-- Assignment --
The output should be every line below that includes the word "dimensions".

========================================

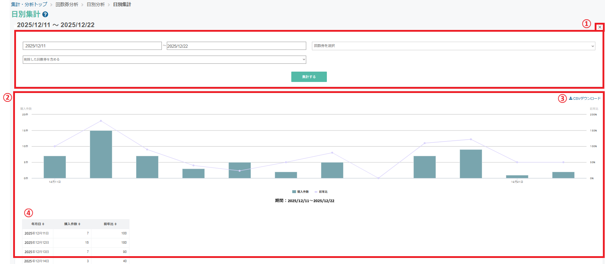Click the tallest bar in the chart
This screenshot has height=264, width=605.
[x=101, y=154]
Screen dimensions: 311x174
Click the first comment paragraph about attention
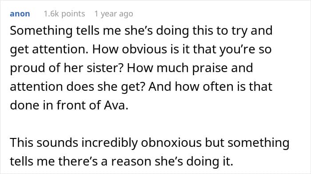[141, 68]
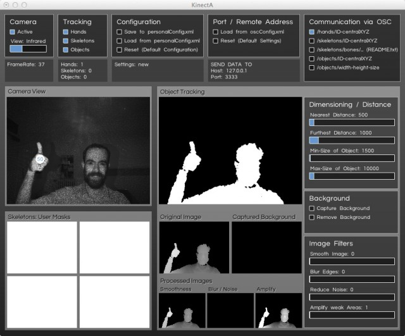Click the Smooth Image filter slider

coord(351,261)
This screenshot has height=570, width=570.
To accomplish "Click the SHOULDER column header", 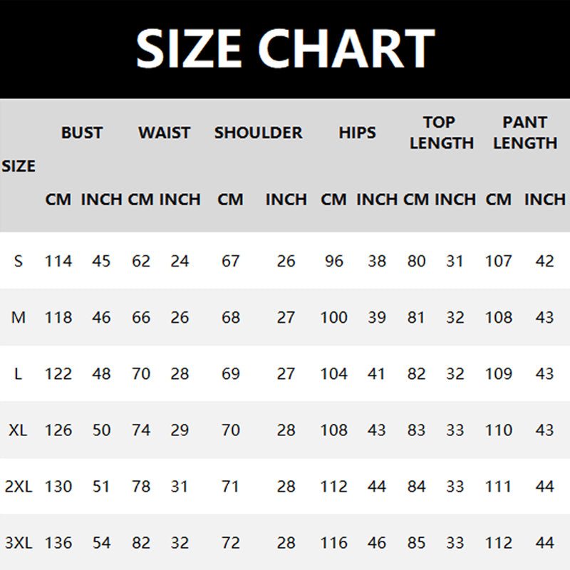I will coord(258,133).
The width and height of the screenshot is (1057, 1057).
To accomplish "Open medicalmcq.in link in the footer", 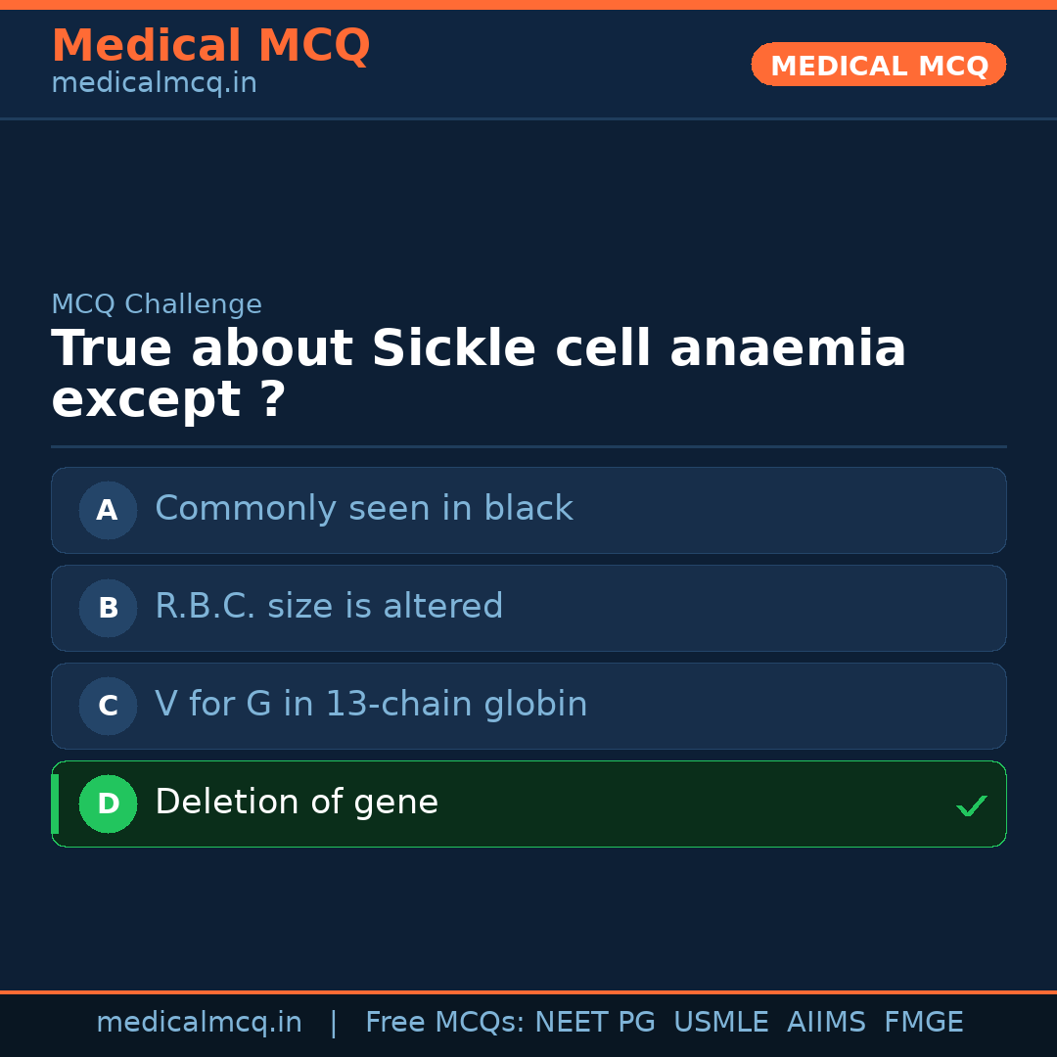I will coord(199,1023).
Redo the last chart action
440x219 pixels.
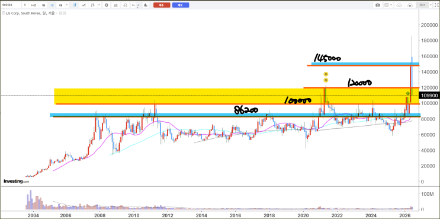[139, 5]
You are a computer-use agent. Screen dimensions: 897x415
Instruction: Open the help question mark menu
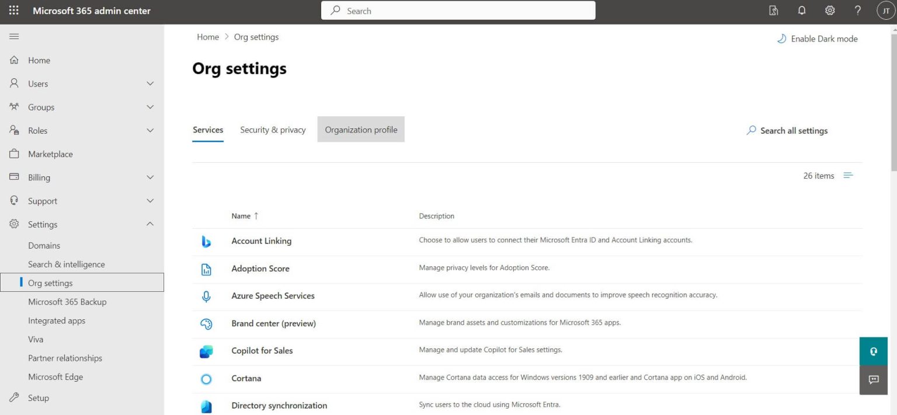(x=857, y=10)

========================================

-- Result of this exercise --
Screen dimensions: 311x174
You are a computer-use agent. Screen dimensions: 897x415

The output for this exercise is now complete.